The duck only speaks English and passable French but he isn’t really interested in reading so he doesn’t care that he can’t read the Wittgenstein. The duck says he’s really more of a visual thinker. He’s really into Magritte. There’s also a huge book of M.C. Escher drawings; the duck-rabbit is really into Escher. Thinks it’s really deep. Yes, it is a bit like living with a first-year philosophy undergraduate. Let’s be frank: it’s a fucking nightmare; the rabbit is a pompous twat and the duck is utterly juvenile. But they’re all I’ve got.

There are also lots of empty jars down here. Please send orange marmalade!

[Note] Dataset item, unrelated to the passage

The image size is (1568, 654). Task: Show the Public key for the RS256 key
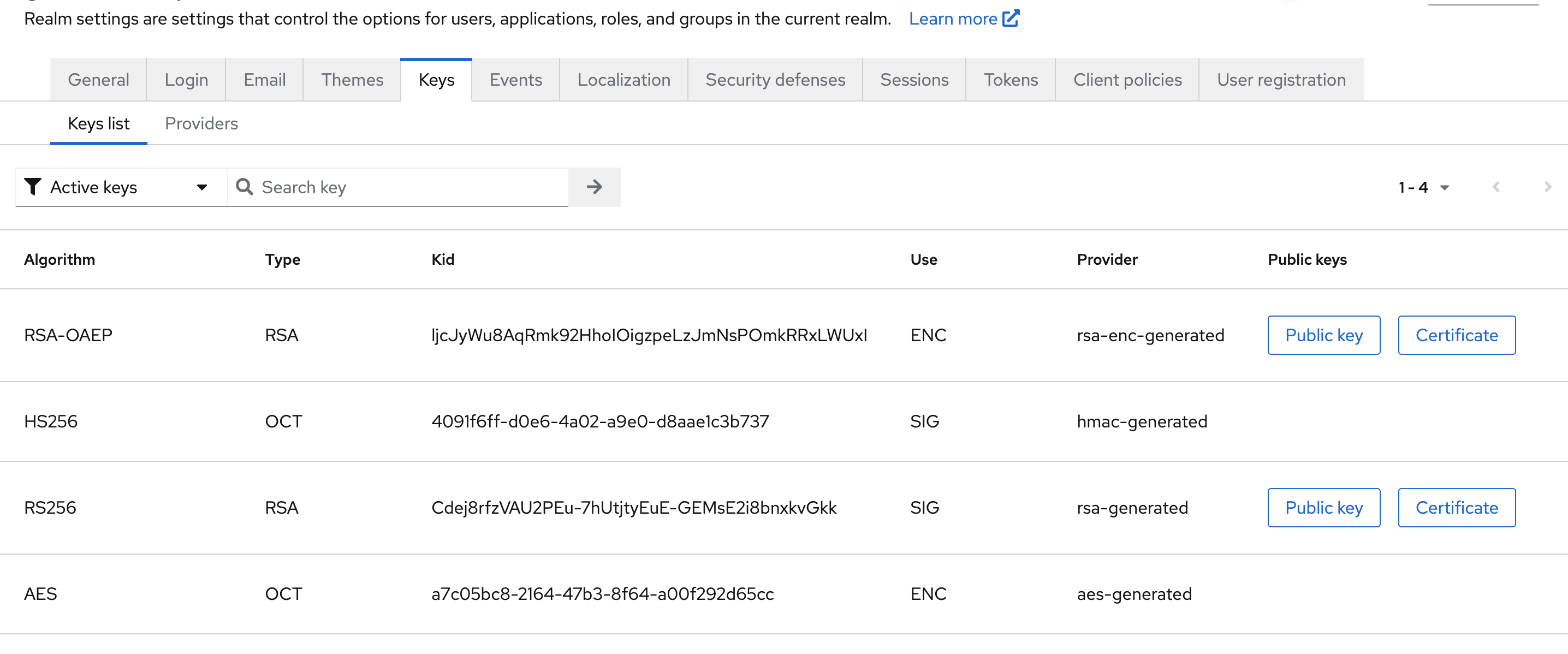(1323, 507)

The good thing is that, all of you up there in the daylight, I can hear you! So please shout down here once in a while. And I’ll cup my hands to my lips and halloo right back.

Yours very truly,

Your very own furry, webfooted

Rabid-Duckwit

* I honestly cannot remember now why I wrote this letter. I mean, we must have been reading Ovid’s Heroides, and I must have been inspired by Dido’s letter to Aeneas, but I have a feeling that writing the letter wasn’t actually an assignment … that I just got it in my head that this letter must be written and then presented it to Juliet with no explanation. If you’re reading this, Juliet, is this right?